The tasks:
(a) In the data pollution text, which browser plugin did Pedinti and Saxena analyze?
(b) Reproduce word for word the passage of the data pollution text between "Amount of noise" and "the obfuscation approach.", inclusive.
(c) For each statement, state whether it agrees with the data pollution text. Answer yes or no, and quote the words of the text that decide it.
(i) In Pedinti and Saxena's application, the adversary is a third party attempting to de-anonymize a search log.
(ii) Clustering with default parameters performed poorly in Pedinti and Saxena's work.
(iii) The text recommends installing HTTPS Everywhere and Privacy Badger on all browsers.

Text:

Known Limitations of Data Pollution

Analysis of other data obfuscation approaches show susceptibility to off-the-shelf machine learning classifer attacks: Pedinti and Saxena demonstrated meaningful user classification with the TrackMeNot browser plugin intended to defeat an adversarial search engine ("On the Privacy of Web Search Based on Query Obfuscation: A Case Study of TrackMeNot", in Proc. PETS2010, 2010). The adversarial model and training methods used in this analysis are not directly applicable to the case of ISP intermediaries. Key features of Pedinti and Saxena's attack are:

"We set out to investigate whether it is still possible (and to what extent) for an adversarial search engine–equipped with users’ search histories—to filter out TMN queries using off-the-shelf machine learning classifiers and thus undermine the privacy guarantees provided by TMN."
"The problem considered in this paper is different from the problem of identifying queries from an anonymized search log. First, an adversary in our application is the search engine itself and not a third party attempting to de-anonymize a search log. Second, unlike a third party, the search engine is already in possession of users’ search history using which it can effectively train a classifier."
"In our adversarial model, we assumed that the search engine is adversarial and its goal is to distinguish between TMN and user queries for profiling and aggregation purposes. We also assumed that the engine would have access to user’s search histories for a certain duration until the point the user starts using the TMN software."
"Classification Algorithms. Since clustering with default parameters performed poorly, we decided to work with supervised/classification algorithms which are trained on prior labeled data."
Amount of noise data comparable to amount of user data because of search engine API limits.

None of these attack features are necessarily applicable to an ISP adversarial model. It is possible that an ISP could use historical unpolluted user data to train a classifier, however, this presumes that users's interests, numbers, and identities at an account IP address do not change from month-to-month, an unlikely event for most users and households. Without uncorrupted user data to train on, this paper illustrates the difficulties of third-party de-anonymization even with limited quantities of noise. It would be useful to quantify classification performance with and without the ability to train with uncorrupted user data. Knowing the answer for both cases would point to potential improvements in the obfuscation approach.

Privatizing Proxy Filter with VPN Access

Data pollution is one component of privatizing your personal data. Install the EFF's HTTPS Everywhere and Privacy Badger on all browsers. Also see the repos osxfortress and osx-openvpn-server to block advertising, trackers, and malware across devices.

Using a privatizing proxy to pool your own personal traffic with the data pollution traffic adds another layer of obfuscation with header traffic control. HTTP headers from the polluted traffic appear as:

GET /products/mens-suits.jsp HTTP/1.1
Accept: text/html,application/xhtml+xml,application/xml;q=0.9,*/*;q=0.8
User-Agent: Mozilla/5.0 (Windows NT 10.0; WOW64; Trident/7.0; rv:11.0) like Gecko
Accept-Encoding: gzip, deflate
Accept-Language: en-US,*
Host: www.bananarepublic.com
Connection: keep-alive

Example crawl

After a while of random crawling looks like this:

This is ISP Data Pollution 🐙💨, Version 1.1
Downloading the blacklist… done.

Dataset content:
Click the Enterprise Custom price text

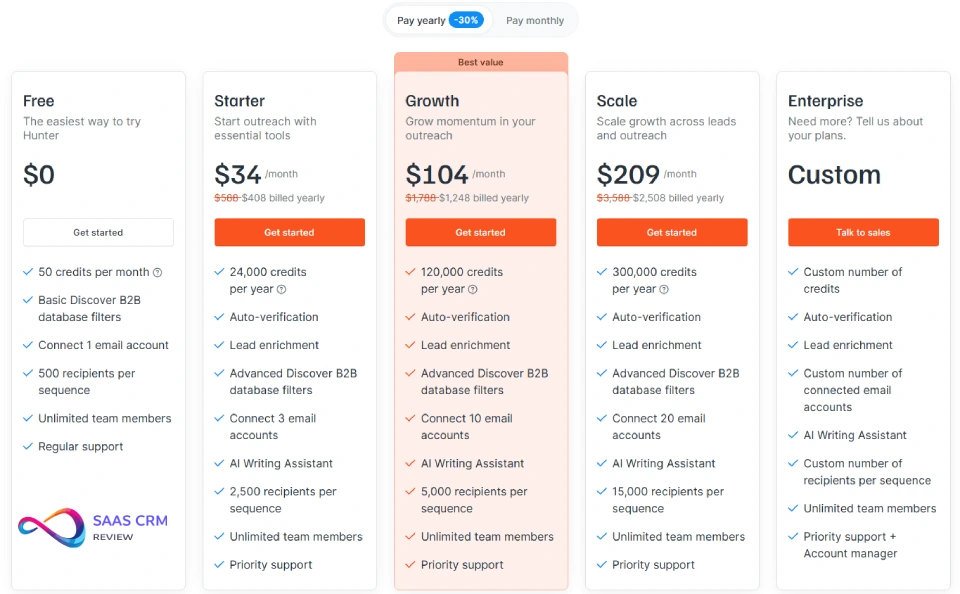(834, 175)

Task-by-task answers:
(a) The TrackMeNot browser plugin.

(b)
Amount of noise data comparable to amount of user data because of search engine API limits.

None of these attack features are necessarily applicable to an ISP adversarial model. It is possible that an ISP could use historical unpolluted user data to train a classifier, however, this presumes that users's interests, numbers, and identities at an account IP address do not change from month-to-month, an unlikely event for most users and households. Without uncorrupted user data to train on, this paper illustrates the difficulties of third-party de-anonymization even with limited quantities of noise. It would be useful to quantify classification performance with and without the ability to train with uncorrupted user data. Knowing the answer for both cases would point to potential improvements in the obfuscation approach.

(c)
(i) No: "an adversary in our application is the search engine itself and not a third party attempting to de-anonymize a search log."
(ii) Yes: "Since clustering with default parameters performed poorly"
(iii) Yes: "Install the EFF's HTTPS Everywhere and Privacy Badger on all browsers."